Italian comedian and actress

Luciana Littizzetto (born 29 October 1964) is an Italian comedy actress, shock jock and humor writer.

Littizzetto is known in her home country for her irreverent gags, lampooning government ministers and church prelates alike.

Nicknamed "Lucianina" (Italian for Little Luciana), she is a prominent personality on Italian television, notably appearing weekly as guest on Rai 3's primetime show Che tempo che fa. Besides more trivial topics, she notably advocated a stricter policy in Italy dealing with sexual harassment.

== Career ==
Littizzetto grew up in the San Donato District in Turin where her family, originally from Bosconero, owned a milk and cheese shop.

Littizzetto graduated in 1984 from the Turin Conservatory with a piano playing degree. She later obtained a bachelor's degree from the University of Turin, at the Faculty of Humanities, and also attended an acting school in Moncalieri, close to Turin.

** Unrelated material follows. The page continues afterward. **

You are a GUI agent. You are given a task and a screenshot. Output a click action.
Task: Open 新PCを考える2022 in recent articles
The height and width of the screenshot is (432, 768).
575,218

She briefly worked as a school teacher, but kept her stand-up comedy and acting skills in check by performing at local theatres in Turin and its province. Littizzetto subsequently worked as a voice actress, dubbing foreign soaps in Italian. Television appearances on the Maurizio Costanzo Show allowed her to eventually give up her teaching career and focus on her entertainer talents.

In 1993, she was part of the cast of the Italian TV show Cielito Lindo, playing the sketch character Sabrina. As such, she had her first catchphrase: "Minchia Sabbry!" ("The Hell, Sabbry!"). Subsequently, Littizzetto debuted on Rai Radio 2's Hit Parade.

During the 1990s, she worked mainly for Mediaset, debuting on the cabaret show Zelig.

Since then, Littizzetto has created several characters and has entertained the Italian public with her television, film, theatre and literary work. Up to 2014, Littizzetto authored 14 successful humour books. In some of them, she notoriously refers to male and female genitals as Walter and Iolanda, respectively.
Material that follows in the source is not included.